-- Listed entries follows --
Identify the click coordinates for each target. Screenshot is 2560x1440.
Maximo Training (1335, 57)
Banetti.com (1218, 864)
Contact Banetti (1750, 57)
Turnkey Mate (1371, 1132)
-- Listed entries concluded --
(Your task) Copy out all of the data exactly, leaving nothing out.

(Response to this exercise)
Identify the click coordinates for each target. Screenshot is 2560x1440.
Maximo Training (1335, 57)
Banetti.com (1218, 864)
Contact Banetti (1750, 57)
Turnkey Mate (1371, 1132)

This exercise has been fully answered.